» WHAT TO DO
Check each line of the data for the string "heading". Report how many have it, and give nothing else.
*** RECORDS Section Begins ***
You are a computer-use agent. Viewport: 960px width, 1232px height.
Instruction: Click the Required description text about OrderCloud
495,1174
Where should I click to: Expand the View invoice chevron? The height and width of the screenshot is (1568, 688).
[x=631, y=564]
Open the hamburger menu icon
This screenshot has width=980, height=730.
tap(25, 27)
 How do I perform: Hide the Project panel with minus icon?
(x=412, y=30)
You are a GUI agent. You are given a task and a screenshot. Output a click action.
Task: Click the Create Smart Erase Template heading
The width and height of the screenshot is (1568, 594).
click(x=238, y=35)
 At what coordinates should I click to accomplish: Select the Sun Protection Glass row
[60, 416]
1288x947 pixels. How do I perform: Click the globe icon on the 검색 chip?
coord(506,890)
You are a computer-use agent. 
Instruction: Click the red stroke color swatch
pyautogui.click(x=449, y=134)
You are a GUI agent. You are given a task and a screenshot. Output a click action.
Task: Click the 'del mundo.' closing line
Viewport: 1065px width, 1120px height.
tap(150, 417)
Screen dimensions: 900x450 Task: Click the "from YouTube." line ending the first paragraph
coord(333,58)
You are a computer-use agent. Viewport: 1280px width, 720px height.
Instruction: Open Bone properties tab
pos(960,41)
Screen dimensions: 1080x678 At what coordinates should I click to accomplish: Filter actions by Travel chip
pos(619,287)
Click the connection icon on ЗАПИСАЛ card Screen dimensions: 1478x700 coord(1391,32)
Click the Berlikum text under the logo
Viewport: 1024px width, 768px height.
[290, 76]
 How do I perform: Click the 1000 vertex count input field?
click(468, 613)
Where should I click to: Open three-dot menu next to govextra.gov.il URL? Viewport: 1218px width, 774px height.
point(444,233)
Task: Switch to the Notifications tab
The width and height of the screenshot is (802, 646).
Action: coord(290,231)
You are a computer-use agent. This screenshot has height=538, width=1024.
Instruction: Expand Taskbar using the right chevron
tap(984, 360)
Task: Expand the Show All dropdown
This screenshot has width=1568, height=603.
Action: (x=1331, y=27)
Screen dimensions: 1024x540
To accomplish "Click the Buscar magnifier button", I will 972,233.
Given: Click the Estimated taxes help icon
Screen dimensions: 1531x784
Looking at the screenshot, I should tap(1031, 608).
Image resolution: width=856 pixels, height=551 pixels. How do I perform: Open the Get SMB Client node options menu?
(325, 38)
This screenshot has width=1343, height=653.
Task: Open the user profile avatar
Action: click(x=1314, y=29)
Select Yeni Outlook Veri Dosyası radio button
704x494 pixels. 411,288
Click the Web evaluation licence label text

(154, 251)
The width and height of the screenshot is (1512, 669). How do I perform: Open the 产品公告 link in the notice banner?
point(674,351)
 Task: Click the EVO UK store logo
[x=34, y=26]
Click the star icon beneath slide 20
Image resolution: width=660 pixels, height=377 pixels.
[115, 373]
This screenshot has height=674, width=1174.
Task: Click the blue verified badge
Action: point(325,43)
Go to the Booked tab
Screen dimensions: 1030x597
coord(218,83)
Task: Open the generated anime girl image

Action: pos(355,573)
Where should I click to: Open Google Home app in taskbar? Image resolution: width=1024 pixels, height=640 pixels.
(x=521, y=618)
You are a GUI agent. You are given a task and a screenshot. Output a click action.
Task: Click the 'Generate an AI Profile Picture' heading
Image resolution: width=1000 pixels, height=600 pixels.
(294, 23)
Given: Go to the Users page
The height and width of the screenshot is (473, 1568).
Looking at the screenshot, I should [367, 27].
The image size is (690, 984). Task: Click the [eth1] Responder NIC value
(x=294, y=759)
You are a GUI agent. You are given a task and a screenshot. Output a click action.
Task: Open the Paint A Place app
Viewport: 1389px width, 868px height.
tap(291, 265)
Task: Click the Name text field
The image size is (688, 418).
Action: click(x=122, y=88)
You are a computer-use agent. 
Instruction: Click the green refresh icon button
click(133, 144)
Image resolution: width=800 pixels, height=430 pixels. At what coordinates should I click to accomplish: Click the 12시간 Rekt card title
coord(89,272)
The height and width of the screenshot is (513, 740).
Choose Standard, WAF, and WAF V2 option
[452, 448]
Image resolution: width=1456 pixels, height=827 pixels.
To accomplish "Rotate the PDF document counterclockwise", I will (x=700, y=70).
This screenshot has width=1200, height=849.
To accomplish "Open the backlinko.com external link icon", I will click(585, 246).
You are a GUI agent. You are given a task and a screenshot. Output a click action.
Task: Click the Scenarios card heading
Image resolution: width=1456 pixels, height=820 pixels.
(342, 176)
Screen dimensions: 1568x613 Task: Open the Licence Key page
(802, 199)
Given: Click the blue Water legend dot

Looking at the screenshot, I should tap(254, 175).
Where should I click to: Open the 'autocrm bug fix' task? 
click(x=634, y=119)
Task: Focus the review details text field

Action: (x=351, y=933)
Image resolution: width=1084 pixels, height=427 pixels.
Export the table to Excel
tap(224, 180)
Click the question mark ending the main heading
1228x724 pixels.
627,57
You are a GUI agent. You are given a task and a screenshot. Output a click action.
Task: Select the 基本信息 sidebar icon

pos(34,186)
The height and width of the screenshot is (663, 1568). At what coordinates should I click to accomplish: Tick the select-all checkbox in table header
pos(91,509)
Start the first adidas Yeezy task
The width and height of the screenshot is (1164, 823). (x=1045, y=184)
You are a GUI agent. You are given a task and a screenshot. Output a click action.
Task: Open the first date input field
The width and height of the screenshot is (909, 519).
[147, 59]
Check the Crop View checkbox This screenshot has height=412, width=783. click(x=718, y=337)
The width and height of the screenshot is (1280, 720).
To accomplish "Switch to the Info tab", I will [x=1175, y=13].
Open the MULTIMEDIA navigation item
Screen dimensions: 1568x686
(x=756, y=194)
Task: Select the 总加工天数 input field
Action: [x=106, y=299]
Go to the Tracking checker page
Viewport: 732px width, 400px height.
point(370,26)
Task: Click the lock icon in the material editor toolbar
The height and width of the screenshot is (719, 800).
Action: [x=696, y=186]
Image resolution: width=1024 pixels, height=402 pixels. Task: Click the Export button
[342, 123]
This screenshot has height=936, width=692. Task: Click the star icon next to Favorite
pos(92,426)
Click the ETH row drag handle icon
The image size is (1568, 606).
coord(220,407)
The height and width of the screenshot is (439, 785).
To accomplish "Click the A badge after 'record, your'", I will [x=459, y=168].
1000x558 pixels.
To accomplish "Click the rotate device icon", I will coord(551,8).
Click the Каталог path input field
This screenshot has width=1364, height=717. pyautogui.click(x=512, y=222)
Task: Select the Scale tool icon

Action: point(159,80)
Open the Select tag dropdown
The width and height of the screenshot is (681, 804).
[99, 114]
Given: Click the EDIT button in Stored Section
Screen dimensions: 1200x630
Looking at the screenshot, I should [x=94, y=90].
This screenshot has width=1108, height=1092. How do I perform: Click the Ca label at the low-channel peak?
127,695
*** RECORDS Section Ends ***
» FINISHED EXERCISE
4